Though economic growth has improved the livelihoods of a growing number of Cambo­dians, it has also brought lifestyle changes, such as bad eating habits and lack of exercise, that are putting people’s health at risk.

While malnutrition remains a problem through­out the country, diabetes resulting from obesity is emerging as a prevalent health concern among wealthy, urban Cambodians, health experts say.

Cambodian Diabetes Association President Lim Keuky projected that more than 800,000 Cam­bodians—about 5 percent of the po­pu­la­tion—suffer from Type II diabetes, a disease where the body cannot control blood su­gar levels.

“The figure is quite surprisingly high. We did not expect that,” said Lim Keuky, a pharmacologist and endocrinologist.

According to a CDA survey released last week, about 11 percent of the nearly 1,200 adults surveyed in Kompong Cham province were diabetic, and about 25 percent had hypertension, or abnormally high blood pressure.

On the outskirts of Siem Reap town, about 5 percent of the 1,050 adults surveyed by CDA were diabetic, 10 percent were at risk of be­­com­ing diabetic, and 12 percent suffered from hypertension.

“These preliminary results confirm that diabetes is unexpectedly common in Cambodia, with some of the highest rates in Southeast Asia,” Lim Keuky said.

There are two types of diabetes. Type I dia­betes is genetic and emerges in children. This type of the disease cannot be cured, nor controlled by diet and exercise alone. Those suf­fering from this type require insulin in­jections to keep blood sugar levels in check.

Type II diabetes is linked to lifestyle factors. Though some people are genetically predisposed to this type, it usually occurs in overweight adults, who consume too much fatty food and lead sedentary lives. An in­crease in Type II is what is worrying health experts here.

“Lifestyle is a big problem in many developing countries such as Cambodia,” Lim Keuky said. Once people become more affluent, they tend to adopt leisurely lifestyles, he said. “For Cambo­dians, leisure is eating and eating.”

A drastic change in diet, particularly for people who suffered years of starvation under the Khmer Rouge regime, is a shock to the system, Lim Keuky said.

“When their life is normal again like today, [peo­ple] consume too much food and their metabolism cannot adapt.”

He added that after years of hardship, many people tend to avoid physical activity if they can afford to do so. For example, he said, most people would rather hop on a motorbike than walk even short distances.

“They don’t walk and they consume more food,” Lim Keuky said. “If they don’t compensate by physical activities and appropriate food, then there will be problems and health consequences. This is a big problem.”

Symptoms of diabetes include constant fatigue, frequent urination and feeling thirsty all the time. Se­vere complications from the disease can lead to stroke or paralysis in the arms and legs.

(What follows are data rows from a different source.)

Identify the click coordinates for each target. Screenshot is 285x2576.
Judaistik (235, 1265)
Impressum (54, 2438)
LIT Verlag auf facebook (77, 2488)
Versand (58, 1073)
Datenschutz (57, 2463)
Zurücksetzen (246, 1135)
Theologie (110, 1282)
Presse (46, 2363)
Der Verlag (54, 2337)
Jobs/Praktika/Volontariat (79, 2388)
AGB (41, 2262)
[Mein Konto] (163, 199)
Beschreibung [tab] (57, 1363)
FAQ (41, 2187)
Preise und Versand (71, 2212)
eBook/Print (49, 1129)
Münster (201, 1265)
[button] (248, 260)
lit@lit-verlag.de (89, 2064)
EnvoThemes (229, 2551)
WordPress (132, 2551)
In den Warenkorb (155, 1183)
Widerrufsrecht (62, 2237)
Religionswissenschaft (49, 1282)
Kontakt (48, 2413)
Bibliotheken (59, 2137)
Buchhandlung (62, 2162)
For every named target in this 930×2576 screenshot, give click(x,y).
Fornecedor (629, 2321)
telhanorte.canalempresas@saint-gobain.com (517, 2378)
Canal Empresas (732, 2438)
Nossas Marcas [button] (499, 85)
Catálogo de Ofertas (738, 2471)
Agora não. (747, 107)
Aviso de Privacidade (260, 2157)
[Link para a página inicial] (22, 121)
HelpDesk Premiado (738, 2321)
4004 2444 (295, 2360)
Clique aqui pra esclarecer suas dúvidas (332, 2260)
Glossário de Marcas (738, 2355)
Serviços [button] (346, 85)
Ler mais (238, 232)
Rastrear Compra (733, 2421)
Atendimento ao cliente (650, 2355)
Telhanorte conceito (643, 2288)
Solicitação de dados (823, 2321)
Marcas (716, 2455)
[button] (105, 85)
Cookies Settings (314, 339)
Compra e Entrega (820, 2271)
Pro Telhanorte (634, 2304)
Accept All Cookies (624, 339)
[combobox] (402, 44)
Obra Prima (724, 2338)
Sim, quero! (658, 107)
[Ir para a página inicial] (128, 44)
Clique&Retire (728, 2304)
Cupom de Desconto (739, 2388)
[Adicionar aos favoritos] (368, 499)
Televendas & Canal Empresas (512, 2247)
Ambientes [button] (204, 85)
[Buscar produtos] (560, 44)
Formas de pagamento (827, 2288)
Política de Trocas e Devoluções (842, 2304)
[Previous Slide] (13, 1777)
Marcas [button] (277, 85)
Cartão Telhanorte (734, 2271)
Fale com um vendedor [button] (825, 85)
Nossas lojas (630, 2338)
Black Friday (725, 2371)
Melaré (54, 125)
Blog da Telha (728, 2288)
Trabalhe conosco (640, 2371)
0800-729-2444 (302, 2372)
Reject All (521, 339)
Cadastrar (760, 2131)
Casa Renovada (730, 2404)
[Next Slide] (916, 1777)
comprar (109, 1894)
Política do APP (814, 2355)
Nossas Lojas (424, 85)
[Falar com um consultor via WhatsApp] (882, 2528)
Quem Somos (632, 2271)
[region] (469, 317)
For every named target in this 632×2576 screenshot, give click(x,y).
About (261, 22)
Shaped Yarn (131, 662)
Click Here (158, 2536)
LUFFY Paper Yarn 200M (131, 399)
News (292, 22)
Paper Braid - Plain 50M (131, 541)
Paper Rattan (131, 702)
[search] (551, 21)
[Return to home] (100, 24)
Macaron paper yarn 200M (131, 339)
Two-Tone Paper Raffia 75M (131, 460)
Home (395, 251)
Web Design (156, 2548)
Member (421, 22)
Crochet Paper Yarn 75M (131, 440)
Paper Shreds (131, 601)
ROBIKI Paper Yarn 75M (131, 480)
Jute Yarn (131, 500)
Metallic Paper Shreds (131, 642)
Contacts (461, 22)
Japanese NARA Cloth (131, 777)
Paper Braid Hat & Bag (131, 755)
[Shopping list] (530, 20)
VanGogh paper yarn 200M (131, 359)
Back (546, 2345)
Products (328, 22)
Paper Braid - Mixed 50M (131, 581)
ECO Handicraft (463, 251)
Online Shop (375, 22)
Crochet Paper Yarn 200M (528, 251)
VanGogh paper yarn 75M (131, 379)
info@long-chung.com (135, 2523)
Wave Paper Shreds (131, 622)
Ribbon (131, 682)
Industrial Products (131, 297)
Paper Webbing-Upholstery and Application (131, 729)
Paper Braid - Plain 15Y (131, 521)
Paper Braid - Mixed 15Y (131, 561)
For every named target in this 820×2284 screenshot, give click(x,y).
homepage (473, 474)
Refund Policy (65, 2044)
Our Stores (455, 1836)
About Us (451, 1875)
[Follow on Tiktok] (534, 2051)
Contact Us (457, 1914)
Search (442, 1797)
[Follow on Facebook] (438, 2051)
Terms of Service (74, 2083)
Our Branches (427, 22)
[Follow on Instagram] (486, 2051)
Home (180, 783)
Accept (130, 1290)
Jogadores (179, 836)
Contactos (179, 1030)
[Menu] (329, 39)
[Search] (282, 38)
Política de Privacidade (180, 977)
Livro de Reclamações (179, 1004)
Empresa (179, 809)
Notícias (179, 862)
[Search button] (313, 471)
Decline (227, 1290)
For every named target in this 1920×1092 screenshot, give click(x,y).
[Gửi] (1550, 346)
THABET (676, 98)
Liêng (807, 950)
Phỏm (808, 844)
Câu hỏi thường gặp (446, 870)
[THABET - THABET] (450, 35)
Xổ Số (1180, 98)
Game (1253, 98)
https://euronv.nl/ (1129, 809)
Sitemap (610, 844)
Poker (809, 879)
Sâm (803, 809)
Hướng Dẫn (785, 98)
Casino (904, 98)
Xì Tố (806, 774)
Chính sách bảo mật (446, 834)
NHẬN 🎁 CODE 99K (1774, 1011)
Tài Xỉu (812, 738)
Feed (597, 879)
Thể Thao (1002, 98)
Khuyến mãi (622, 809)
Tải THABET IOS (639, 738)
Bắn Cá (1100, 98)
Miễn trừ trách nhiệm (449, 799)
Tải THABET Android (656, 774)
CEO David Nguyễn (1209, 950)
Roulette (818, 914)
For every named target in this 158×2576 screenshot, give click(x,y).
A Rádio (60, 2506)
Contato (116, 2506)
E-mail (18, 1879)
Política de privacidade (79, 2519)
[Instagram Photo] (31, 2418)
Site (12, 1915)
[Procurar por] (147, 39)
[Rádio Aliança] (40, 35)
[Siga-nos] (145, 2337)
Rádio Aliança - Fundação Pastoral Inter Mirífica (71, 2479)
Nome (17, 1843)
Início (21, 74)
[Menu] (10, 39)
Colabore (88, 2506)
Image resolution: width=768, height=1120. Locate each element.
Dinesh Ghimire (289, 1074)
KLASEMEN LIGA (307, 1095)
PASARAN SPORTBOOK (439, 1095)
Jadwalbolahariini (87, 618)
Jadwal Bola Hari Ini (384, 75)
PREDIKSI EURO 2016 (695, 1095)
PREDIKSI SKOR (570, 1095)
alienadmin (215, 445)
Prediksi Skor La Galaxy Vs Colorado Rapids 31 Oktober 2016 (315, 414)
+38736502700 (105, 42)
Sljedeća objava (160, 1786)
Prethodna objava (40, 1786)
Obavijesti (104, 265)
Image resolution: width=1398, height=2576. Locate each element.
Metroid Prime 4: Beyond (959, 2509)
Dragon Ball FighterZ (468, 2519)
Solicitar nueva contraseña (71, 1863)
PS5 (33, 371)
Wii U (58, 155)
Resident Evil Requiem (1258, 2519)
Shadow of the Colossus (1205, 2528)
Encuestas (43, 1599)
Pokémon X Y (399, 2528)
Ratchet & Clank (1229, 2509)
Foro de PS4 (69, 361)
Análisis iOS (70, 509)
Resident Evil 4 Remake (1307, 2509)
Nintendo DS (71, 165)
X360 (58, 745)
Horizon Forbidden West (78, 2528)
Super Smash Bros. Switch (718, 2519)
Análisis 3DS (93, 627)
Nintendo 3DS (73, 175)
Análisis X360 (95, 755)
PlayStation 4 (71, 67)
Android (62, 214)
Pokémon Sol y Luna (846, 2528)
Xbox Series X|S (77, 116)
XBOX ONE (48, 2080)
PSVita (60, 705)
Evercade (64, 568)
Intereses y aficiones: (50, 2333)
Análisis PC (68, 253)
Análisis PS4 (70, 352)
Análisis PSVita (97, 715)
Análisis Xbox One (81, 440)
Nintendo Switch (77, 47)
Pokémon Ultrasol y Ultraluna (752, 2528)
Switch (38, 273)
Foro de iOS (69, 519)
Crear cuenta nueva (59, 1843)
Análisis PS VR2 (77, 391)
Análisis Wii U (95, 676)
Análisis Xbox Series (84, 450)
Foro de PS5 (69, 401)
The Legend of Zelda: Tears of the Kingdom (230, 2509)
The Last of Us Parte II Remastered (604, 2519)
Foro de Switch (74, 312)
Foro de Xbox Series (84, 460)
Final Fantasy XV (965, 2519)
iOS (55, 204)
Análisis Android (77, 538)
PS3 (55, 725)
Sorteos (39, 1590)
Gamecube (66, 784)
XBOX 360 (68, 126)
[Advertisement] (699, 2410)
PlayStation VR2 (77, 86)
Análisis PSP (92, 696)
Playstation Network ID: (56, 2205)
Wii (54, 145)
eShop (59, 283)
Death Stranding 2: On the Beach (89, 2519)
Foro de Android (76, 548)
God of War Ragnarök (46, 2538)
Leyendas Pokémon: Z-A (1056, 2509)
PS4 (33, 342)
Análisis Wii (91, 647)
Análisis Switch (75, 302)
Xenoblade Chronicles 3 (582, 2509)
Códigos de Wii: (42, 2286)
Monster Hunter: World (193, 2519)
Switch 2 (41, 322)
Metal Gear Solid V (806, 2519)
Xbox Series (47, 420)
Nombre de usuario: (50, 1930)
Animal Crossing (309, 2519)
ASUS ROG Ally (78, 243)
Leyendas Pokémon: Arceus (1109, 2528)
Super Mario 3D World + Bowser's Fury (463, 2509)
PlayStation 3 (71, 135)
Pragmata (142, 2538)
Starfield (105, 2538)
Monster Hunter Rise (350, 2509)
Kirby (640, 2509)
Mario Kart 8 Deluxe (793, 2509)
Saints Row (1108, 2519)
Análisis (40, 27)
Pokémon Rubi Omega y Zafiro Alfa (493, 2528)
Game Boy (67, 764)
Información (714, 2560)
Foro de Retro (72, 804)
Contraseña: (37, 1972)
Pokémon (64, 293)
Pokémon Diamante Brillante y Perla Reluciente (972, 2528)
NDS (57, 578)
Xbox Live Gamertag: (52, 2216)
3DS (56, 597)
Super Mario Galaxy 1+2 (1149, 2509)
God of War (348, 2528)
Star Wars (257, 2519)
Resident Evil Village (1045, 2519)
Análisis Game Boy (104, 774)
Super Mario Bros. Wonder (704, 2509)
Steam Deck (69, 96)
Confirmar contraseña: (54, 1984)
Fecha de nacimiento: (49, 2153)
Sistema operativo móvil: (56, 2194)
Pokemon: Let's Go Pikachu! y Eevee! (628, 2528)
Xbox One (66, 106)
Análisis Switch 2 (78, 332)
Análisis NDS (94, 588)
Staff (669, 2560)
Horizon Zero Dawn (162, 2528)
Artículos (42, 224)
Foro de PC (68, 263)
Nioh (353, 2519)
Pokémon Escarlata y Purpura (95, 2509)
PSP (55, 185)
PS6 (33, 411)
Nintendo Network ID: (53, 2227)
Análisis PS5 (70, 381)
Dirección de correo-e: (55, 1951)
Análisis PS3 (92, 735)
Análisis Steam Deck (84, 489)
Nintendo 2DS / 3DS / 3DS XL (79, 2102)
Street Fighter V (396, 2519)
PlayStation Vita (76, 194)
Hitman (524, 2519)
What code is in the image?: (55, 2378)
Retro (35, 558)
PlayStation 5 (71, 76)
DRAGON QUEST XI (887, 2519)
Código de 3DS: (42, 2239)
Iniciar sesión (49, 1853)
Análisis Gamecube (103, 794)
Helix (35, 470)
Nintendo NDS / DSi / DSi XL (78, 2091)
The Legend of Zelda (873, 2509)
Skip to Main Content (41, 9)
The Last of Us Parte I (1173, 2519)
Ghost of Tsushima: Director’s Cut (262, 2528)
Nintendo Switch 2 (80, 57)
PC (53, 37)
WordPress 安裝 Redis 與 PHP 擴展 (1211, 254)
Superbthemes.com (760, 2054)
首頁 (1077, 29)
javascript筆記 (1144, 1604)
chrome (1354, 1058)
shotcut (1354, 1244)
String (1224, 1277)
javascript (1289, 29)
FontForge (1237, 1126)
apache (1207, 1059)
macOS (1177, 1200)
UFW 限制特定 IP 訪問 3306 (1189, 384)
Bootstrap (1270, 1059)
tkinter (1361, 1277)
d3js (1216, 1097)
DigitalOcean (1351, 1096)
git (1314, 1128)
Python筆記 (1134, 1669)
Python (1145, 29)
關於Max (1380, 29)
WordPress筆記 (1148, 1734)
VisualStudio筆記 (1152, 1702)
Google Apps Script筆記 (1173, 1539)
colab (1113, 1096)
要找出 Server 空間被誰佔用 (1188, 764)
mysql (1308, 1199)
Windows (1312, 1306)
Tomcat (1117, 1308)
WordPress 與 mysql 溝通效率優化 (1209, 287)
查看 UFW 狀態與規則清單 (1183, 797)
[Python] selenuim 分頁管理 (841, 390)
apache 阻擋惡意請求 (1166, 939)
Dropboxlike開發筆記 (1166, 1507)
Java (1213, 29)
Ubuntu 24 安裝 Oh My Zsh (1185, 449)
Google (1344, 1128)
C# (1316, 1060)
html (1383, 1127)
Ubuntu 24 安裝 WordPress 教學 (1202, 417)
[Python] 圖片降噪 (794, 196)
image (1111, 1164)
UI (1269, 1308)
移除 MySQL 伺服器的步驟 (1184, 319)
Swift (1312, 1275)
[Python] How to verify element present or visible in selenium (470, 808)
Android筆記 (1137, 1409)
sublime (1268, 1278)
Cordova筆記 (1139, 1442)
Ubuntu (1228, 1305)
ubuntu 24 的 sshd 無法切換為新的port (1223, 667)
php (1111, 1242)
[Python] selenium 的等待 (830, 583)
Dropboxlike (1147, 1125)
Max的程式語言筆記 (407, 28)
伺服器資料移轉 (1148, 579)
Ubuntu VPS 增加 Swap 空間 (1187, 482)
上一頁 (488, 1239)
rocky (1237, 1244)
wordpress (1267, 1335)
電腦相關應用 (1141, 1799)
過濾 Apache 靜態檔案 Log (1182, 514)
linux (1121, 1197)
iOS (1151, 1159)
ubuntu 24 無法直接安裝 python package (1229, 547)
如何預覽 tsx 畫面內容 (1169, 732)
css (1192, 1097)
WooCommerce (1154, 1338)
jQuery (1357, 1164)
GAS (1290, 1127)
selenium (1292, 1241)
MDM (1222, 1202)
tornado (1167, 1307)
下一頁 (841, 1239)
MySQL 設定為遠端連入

If Type II diabetes is detected at an early stage, patients can take oral pills that cause the pancreas to produce more in­su­lin to offset high blood sugar levels, said Dr Chan Sok of the American Medical Center in Phnom Penh.

Treatment should be undertaken with ex­treme caution and only under the guidance of a physician, experts say. They also warn that too much in­sulin can put a patient into a coma.

Preventing Type II diabetes, on the other hand, is easy—eat a balanced diet and exercise regularly. But Lim Keuky said he expects diabetes to be­come increasingly common as more people in Cambodia’s urban centers become more affluent.

“If nothing is being done about [diabetes], the five percent will double to 10 percent 10 years from now,” he said.